En los últimos días he participado en algunos foros donde se ha debatido la fundación del Partido Comunista Mexicano, hace cien años. Me ha sorprendido tanto malestar frente a la posibilidad de una historia ponderada de esa organización, especialmente dentro de las últimas generaciones de una izquierda que reprocha a los comunistas ciertos “pecados originales”.
La expresión hace más sentido en el lenguaje de las viejas derechas que en el de las nuevas izquierdas, pero, en el fondo, proyecta incomodidad ante la identificación final de los comunistas con la democracia.

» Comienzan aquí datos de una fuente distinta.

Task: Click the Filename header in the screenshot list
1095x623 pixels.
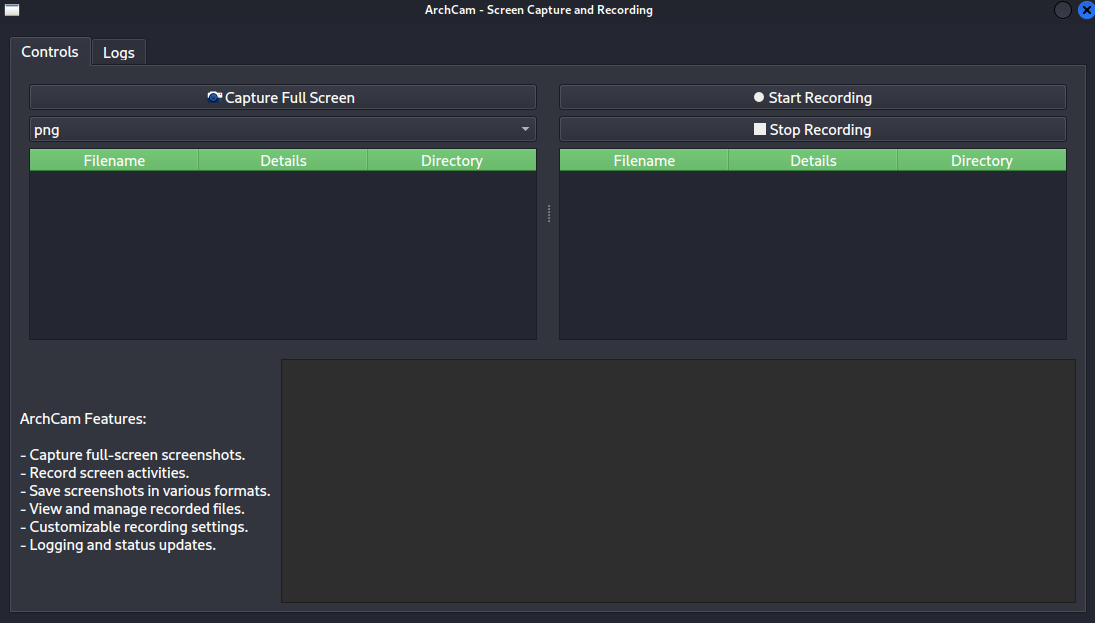Action: pyautogui.click(x=113, y=160)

Escuché dos variantes de ese “pecado”. Para unos éste habría consistido en una equivocada comprensión de la “verdadera naturaleza” de la Revolución Mexicana, esto es, su carácter “esencialmente burgués”, como decían Alperovich, Rudenko, Lavrov y otros historiadores de la Academia de Ciencias de la URSS en los años 50 y 60. Esa equivocada lectura, que cuestionó brillantemente el historiador republicano español, refugiado en México, Juan A. Ortega y Medina, supone una confusión entre comunismo y lombardismo, que vale la pena deshacer.

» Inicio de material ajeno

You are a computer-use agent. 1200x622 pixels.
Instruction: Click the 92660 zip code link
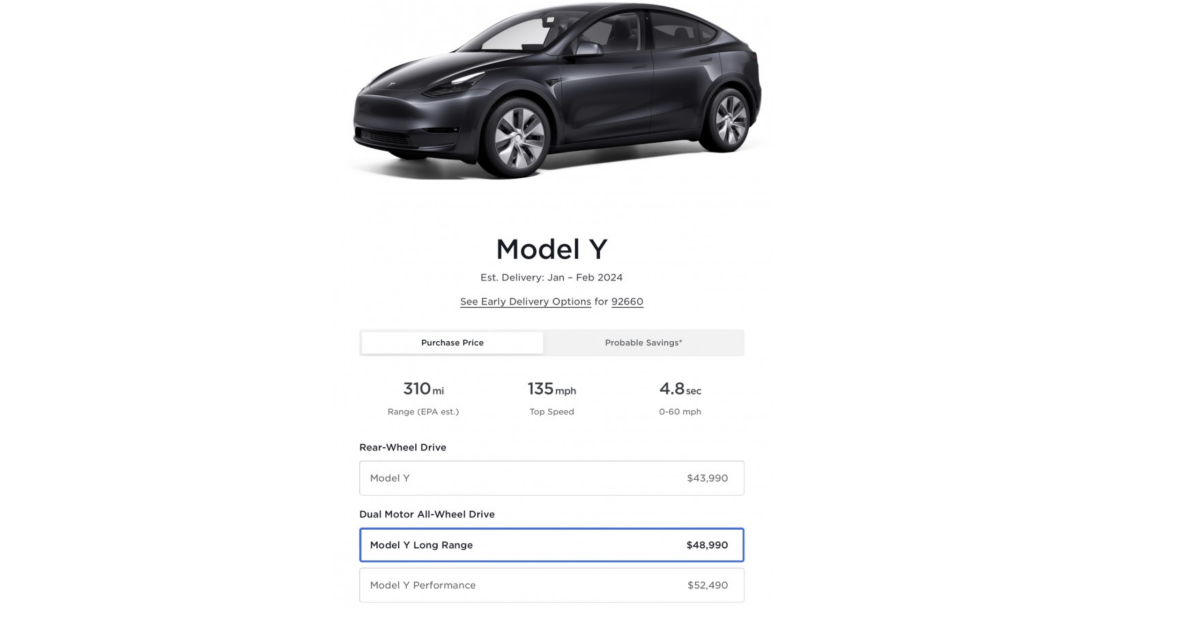(627, 302)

Según esa hipótesis, los comunistas se habrían equivocado al apoyar a Álvaro Obregón, a Lázaro Cárdenas y al entrar en el juego electoral durante el régimen del PRI. Dicho de otra manera, el error de los comunistas habría sido no llamar a revolucionar la Revolución. Lo cierto es que a veces sí lo hicieron: a fines de los 20, cuando aplicaron la tesis de “clase contra clase” frente al Maximato —lo que, en buena medida, condujo a la ruptura diplomática con la URSS en 1930—, o a fines de los 50, cuando respaldaron el movimiento ferrocarrilero de Demetrio Vallejo.
La versión opuesta del “pecado” es que los comunistas se equivocaron al seguir a pie juntillas la línea de Moscú. Más allá de que, precisamente, de eso se trataba en cualquier partido comunista latinoamericano, inscrito en la III Internacional, la verdad es que a veces los comunistas mexicanos no hicieron exactamente lo que el Kremlin quería. En los años 20 y 30 apoyaron las revoluciones centroamericanas y caribeñas más allá de lo que recomendaba el Comintern. Algunos de ellos, como Hernán Laborde y Valentín Campa, respaldaron el asilo a León Trotski, se opusieron a su estigmatización por parte de estalinistas y lombardistas, y a su asesinato, por lo que fueron expulsados.
Más bien, lo que se deriva de una historia serena de la izquierda es que la gran dificultad del comunismo fue defender un programa de cambio social contra un Estado postrevolucionario como el mexicano. Se pudo ver con claridad en 1954, cuando el golpe de Estado contra Jacobo Arbenz en Guatemala, y entre 1959 y 1961, con la Revolución Cubana y el giro al socialismo en la isla. En ambas coyunturas, la izquierda del PRI y, sobre todo, el cardenismo, desplazaron a los comunistas como interlocutores. No por azar, aquellos momentos coincidieron con las mayores rachas de represión contra el PCM.